## PROMPT
Please render the listing below as a numbered list, skipping blank lines and leaving the pictures out.

⟨

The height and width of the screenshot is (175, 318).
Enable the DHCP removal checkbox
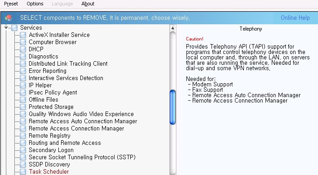23,49
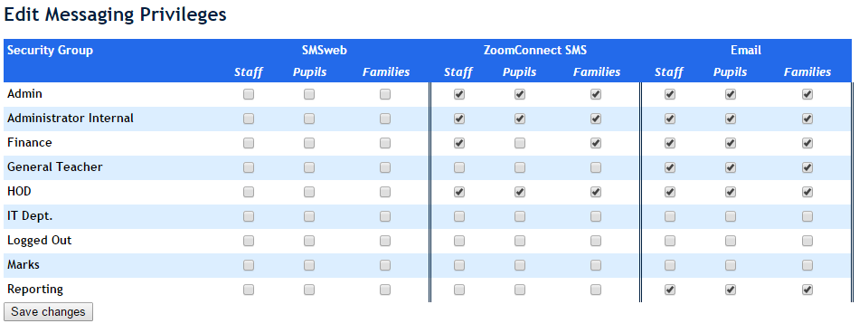
Task: Uncheck Email Staff for Reporting row
Action: tap(669, 290)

⟩

## WORKED SOLUTION
1. The height and width of the screenshot is (175, 318).
2. Enable the DHCP removal checkbox
3. 23,49
4. Task: Uncheck Email Staff for Reporting row
5. Action: tap(669, 290)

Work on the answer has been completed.